Patients with severe injuries or serious infections run the risk of circulatory shock–a life-threatening condition in which the blood can’t supply tissues with enough oxygen and nutrients. If shock is recognized in time, the patient can be resuscitated with oxygen, intravenous fluids, and medications. But catching shock early is no simple matter. A small infrared sensor currently under development at the University of Massachusetts Medical School promises to detect impending shock earlier than any other noninvasive test.
Traditionally, patients in critical condition are continuously monitored for changes in blood pressure, heart rate, and pulse oxygen saturation. But the body has mechanisms to compensate for massive blood loss and systemic infection, keeping those parameters steady even while the patient’s status deteriorates. “When the blood pressure starts to drop, it’s too late,” says spectroscopist Babs Soller, who developed the new device along with colleagues at the UMass Medical School. “The patient is already going into shock.” The new device instead measures the levels of oxygen, pH, and hematocrit–the proportion of red blood cells in the blood–in a patient’s muscle tissue.

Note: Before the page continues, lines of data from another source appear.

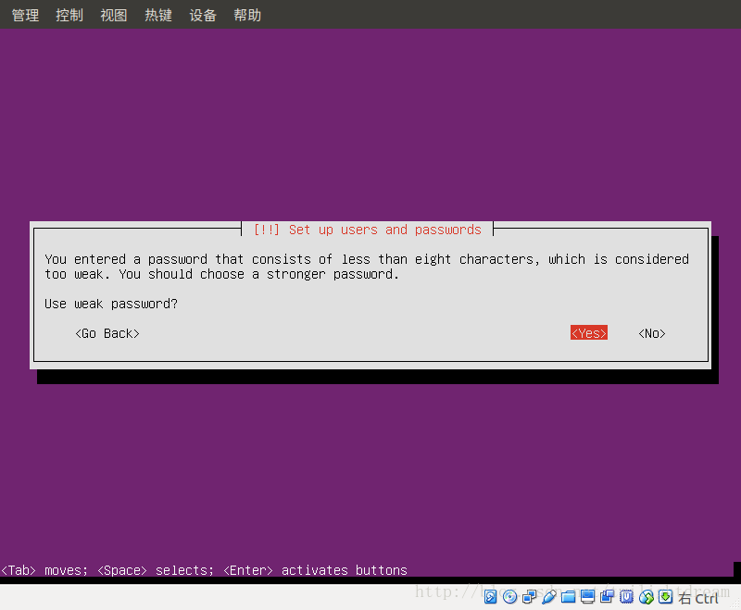Click the 右 Ctrl host key indicator
741x610 pixels.
point(697,598)
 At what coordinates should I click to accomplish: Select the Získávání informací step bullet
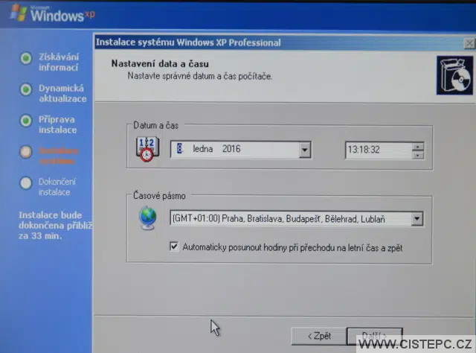26,58

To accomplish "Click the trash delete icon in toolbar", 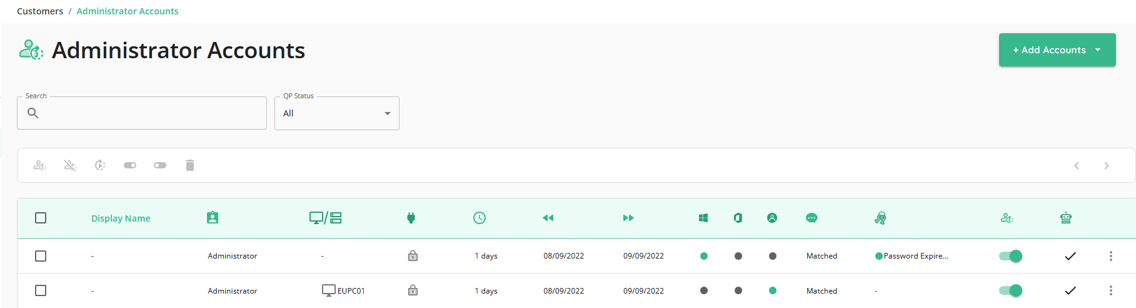I will [190, 165].
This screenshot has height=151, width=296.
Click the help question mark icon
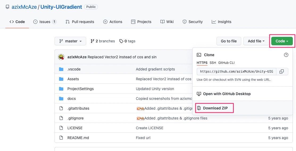[286, 55]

“Until now, we’ve either had noninvasive methods which are very insensitive, like blood pressure, or we’ve had sensitive methods that are invasive and cumbersome,” says George Velmahos, chief of trauma, emergency surgery, and surgical critical care at Massachusetts General Hospital, who was not involved in developing the device. “So the noninvasive and continuous nature of this method is key.”
Soller’s device beams near-infrared light through the skin over an arm or leg muscle, where it travels through fat and reflects off muscle tissue and back to the monitor. Based on the spectrum of the reflected light, computer algorithms determine the oxygen, pH, and hematocrit levels. Unlike similar infrared biomeasurement devices, the new monitor automatically compensates for differences in skin color and fat thickness between patients to optimize the results.

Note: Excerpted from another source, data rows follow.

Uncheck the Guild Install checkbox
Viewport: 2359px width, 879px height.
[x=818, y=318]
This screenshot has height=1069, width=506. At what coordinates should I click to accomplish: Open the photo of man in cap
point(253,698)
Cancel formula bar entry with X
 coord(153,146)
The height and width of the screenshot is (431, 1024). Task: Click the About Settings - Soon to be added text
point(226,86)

One of the ways that the body compensates for blood loss or impaired circulation is by prioritizing which tissues most need oxygen. Blood is shunted away from skeletal muscles and internal organs and delivered instead to the heart and brain. A pulse oximeter, which analyzes the blood before it has delivered oxygen to tissues, can’t tell whether this kind of compensation is occurring. Because the new device measures oxygen within the muscle, it can give a more complete picture of how well the blood is feeding peripheral tissues. A substantial drop in muscle oxygen while pulse oxygen saturation remains steady could indicate that the patient is compensating for internal bleeding and will soon “crash.”
Testing blood pulled from vessels near the heart can provide even more information, but that requires a painful, highly invasive, labor-intensive procedure. And since blood samples must be sent to a laboratory for analysis, results are often too delayed to be useful in treating an unstable patient. Soller’s monitor, in contrast, noninvasively provides continuous, real-time results.
While other devices, such as Hutchinson Technology’s InSpectra StO2 Tissue Oxygenation Monitor, can noninvasively measure tissue oxygenation, Soller’s is the only one that measures pH and hematocrit levels as well. Muscle pH is an important indicator of how well treatment is working, says Soller. Cells deprived of oxygen cease to function properly, leading to acid buildup, which lowers pH and causes further damage. When the patient is resuscitated, tissue oxygen levels are restored before tissue pH recovers. Without a good measure of tissue pH, doctors have no way to know whether the patient needs further resuscitation.
Measuring the hematocrit level adds yet another dimension. Administered fluids may rescue a trauma patient’s plummeting blood pressure, but they can also dilute the blood, reducing the proportion of red blood cells and impairing oxygen delivery. A falling hematocrit level would alert doctors to this problem early enough to properly address it.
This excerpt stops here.